When her second son was born, Fatuma recognised the signs. “For the younger one, I also saw similar symptoms,” she remembers. “I couldn’t believe it. How could it be? When Abdi was diagnosed, I felt stressed, knowing he’d have to take insulin for the rest of his life. When this little one was also diagnosed, I almost gave up. I cried.”

Fatuma says her life has not been normal since Abdi was diagnosed with diabetes, and it got even more abnormal when Abdullahi had the same diagnosis.

“These are kids – they don’t know the seriousness of their condition,” she says. “Sometimes when it’s time to inject them, they run and I have to chase after them. Then they’re difficult to restrain when they see the syringe. At times you find some insulin remains in the syringe and you have to inject it into them. You know, with babies it’s very difficult to know how they are feeling – they may not be able to express the discomfort they are in. They used to cry a lot. Sometimes the sugar is low, sometimes it’s high – it’s difficult to know. The youngest one is the most difficult to handle. The four-year-old started [insulin injections] a while back and is already used to it; he thinks it’s a daily routine. My biggest fear is controlling what the kids eat when they are playing out there. They may eat sweets or other things they’re not supposed to eat; it stresses me at times.”

Fatuma says she was well trained by MSF prior to being given her own portable cooling box and insulin for her children. She understands what each reading means and what to do in each instance.

Ali Bishar Adan, in charge of MSF’s home-based insulin management programme, says Abdi was the first patient to be enrolled into the programme. “He is our patient number 001 under the programme and the mother has been one of the best,” he says.

Fatuma says the only challenge associated with the cooling box is that rats sometimes chew it, and scorpions and other small insects crawl inside to keep cool in Dadaab’s hot climate. But she cleans the box frequently and has learnt to hang it in a place where the insects cannot easily reach it.

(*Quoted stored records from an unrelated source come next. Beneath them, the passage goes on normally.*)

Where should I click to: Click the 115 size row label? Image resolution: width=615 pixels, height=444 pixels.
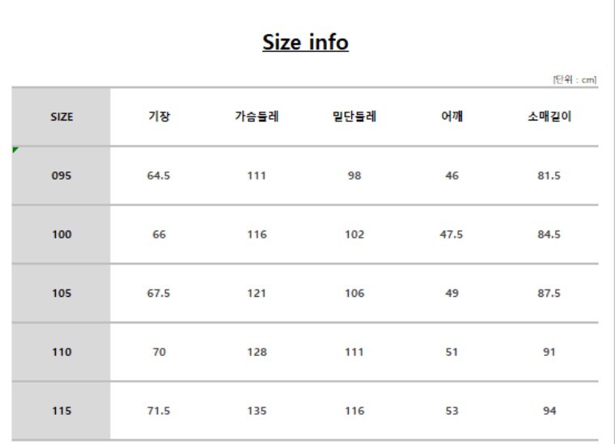tap(62, 411)
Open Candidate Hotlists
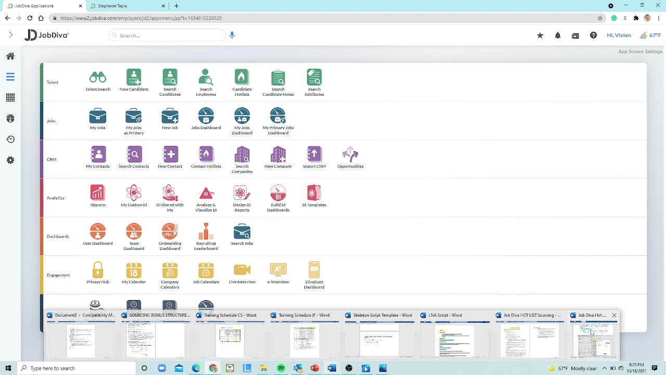The height and width of the screenshot is (375, 666). (242, 78)
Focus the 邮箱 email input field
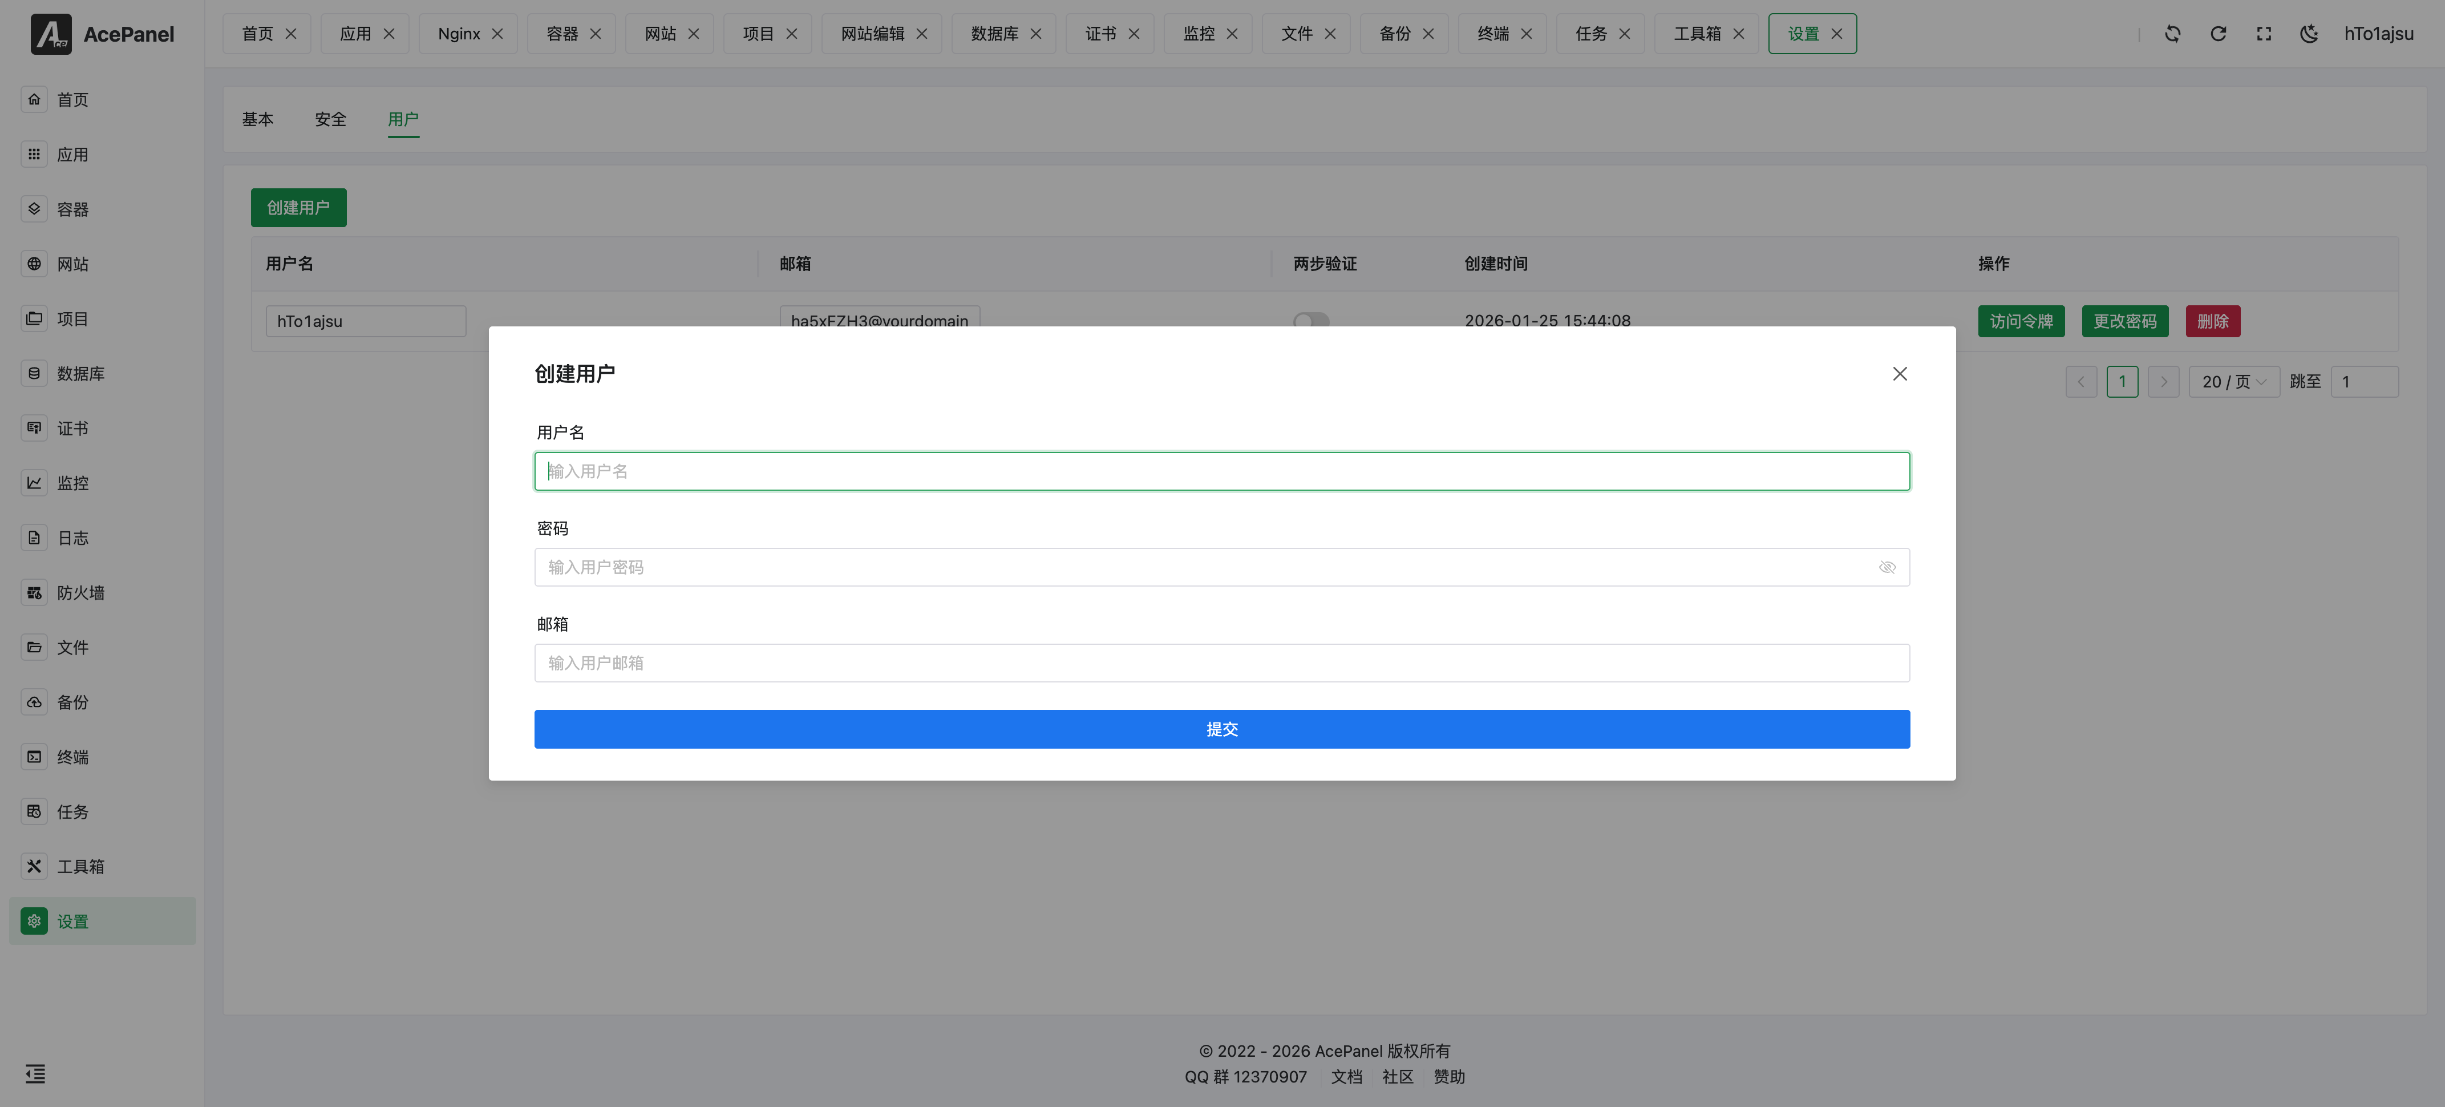Image resolution: width=2445 pixels, height=1107 pixels. pos(1222,663)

For Fatuma, the biggest challenge is getting hold of enough food so that she can feed the children to coincide with their injections. “I inject each of them twice a day: in the morning and in the evening,” she says. “With every injection, the children need to eat. If we were to inject more frequently, where would I get the food to give them? I don’t have a job, and the food ration we are given by WFP is hardly enough for seven days.”

The younger boy experiences hypoglycaemia at least twice a week and sometimes more frequently, especially at night. “He does not eat well,” says Fatuma. “I try to force him to eat but he will not eat much. So I usually keep some food in a cooking pot or some milk to give him at night. I used to give them sweets and biscuits, but their teeth started decaying, so I stopped.”